**Stored dataset entries:**
....
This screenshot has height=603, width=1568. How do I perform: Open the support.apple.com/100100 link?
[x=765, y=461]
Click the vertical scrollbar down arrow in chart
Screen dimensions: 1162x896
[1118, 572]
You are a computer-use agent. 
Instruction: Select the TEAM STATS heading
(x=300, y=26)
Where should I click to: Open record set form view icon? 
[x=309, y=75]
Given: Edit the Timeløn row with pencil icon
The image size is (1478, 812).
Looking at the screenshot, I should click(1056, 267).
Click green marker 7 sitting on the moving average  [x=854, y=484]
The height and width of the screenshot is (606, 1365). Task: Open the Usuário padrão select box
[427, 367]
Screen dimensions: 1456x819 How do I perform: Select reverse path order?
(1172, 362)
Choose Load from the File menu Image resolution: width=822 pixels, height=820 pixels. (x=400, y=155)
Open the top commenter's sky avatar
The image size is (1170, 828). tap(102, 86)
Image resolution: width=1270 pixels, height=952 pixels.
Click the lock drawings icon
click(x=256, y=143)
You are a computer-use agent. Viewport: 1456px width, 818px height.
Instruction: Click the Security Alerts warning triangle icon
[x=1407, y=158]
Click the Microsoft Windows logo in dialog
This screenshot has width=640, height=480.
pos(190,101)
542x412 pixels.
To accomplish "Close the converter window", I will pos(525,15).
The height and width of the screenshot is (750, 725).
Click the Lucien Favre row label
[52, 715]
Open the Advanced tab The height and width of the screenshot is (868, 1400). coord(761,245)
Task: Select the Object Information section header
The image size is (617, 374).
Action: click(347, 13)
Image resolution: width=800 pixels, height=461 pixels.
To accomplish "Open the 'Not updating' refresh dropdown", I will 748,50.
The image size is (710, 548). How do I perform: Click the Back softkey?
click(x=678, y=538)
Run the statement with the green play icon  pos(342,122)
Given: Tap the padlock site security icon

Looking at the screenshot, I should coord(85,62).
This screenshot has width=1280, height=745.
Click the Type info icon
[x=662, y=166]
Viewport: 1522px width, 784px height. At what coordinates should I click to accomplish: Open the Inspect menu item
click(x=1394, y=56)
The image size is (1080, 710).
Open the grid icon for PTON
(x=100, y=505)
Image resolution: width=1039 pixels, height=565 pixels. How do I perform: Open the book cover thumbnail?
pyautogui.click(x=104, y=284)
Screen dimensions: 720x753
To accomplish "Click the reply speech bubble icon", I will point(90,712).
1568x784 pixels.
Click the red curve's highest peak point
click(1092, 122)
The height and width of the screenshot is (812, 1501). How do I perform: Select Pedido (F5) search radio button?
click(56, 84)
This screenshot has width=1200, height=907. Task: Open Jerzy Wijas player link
....
**DIRECTION:** Reproduce all of the data above, line for line, without changing a single character.

**WORKED SOLUTION:**
This screenshot has height=603, width=1568. How do I perform: Open the support.apple.com/100100 link?
[x=765, y=461]
Click the vertical scrollbar down arrow in chart
Screen dimensions: 1162x896
[1118, 572]
You are a computer-use agent. 
Instruction: Select the TEAM STATS heading
(x=300, y=26)
Where should I click to: Open record set form view icon? 
[x=309, y=75]
Given: Edit the Timeløn row with pencil icon
The image size is (1478, 812).
Looking at the screenshot, I should click(1056, 267).
Click green marker 7 sitting on the moving average  [x=854, y=484]
The height and width of the screenshot is (606, 1365). Task: Open the Usuário padrão select box
[427, 367]
Screen dimensions: 1456x819 How do I perform: Select reverse path order?
(1172, 362)
Choose Load from the File menu Image resolution: width=822 pixels, height=820 pixels. (x=400, y=155)
Open the top commenter's sky avatar
The image size is (1170, 828). tap(102, 86)
Image resolution: width=1270 pixels, height=952 pixels.
Click the lock drawings icon
click(x=256, y=143)
You are a computer-use agent. Viewport: 1456px width, 818px height.
Instruction: Click the Security Alerts warning triangle icon
[x=1407, y=158]
Click the Microsoft Windows logo in dialog
This screenshot has width=640, height=480.
pos(190,101)
542x412 pixels.
To accomplish "Close the converter window", I will pos(525,15).
The height and width of the screenshot is (750, 725).
Click the Lucien Favre row label
[52, 715]
Open the Advanced tab The height and width of the screenshot is (868, 1400). coord(761,245)
Task: Select the Object Information section header
The image size is (617, 374).
Action: click(347, 13)
Image resolution: width=800 pixels, height=461 pixels.
To accomplish "Open the 'Not updating' refresh dropdown", I will 748,50.
The image size is (710, 548). How do I perform: Click the Back softkey?
click(x=678, y=538)
Run the statement with the green play icon  pos(342,122)
Given: Tap the padlock site security icon

Looking at the screenshot, I should coord(85,62).
This screenshot has width=1280, height=745.
Click the Type info icon
[x=662, y=166]
Viewport: 1522px width, 784px height. At what coordinates should I click to accomplish: Open the Inspect menu item
click(x=1394, y=56)
The image size is (1080, 710).
Open the grid icon for PTON
(x=100, y=505)
Image resolution: width=1039 pixels, height=565 pixels. How do I perform: Open the book cover thumbnail?
pyautogui.click(x=104, y=284)
Screen dimensions: 720x753
To accomplish "Click the reply speech bubble icon", I will point(90,712).
1568x784 pixels.
Click the red curve's highest peak point
click(1092, 122)
The height and width of the screenshot is (812, 1501). How do I perform: Select Pedido (F5) search radio button?
click(56, 84)
This screenshot has width=1200, height=907. Task: Open Jerzy Wijas player link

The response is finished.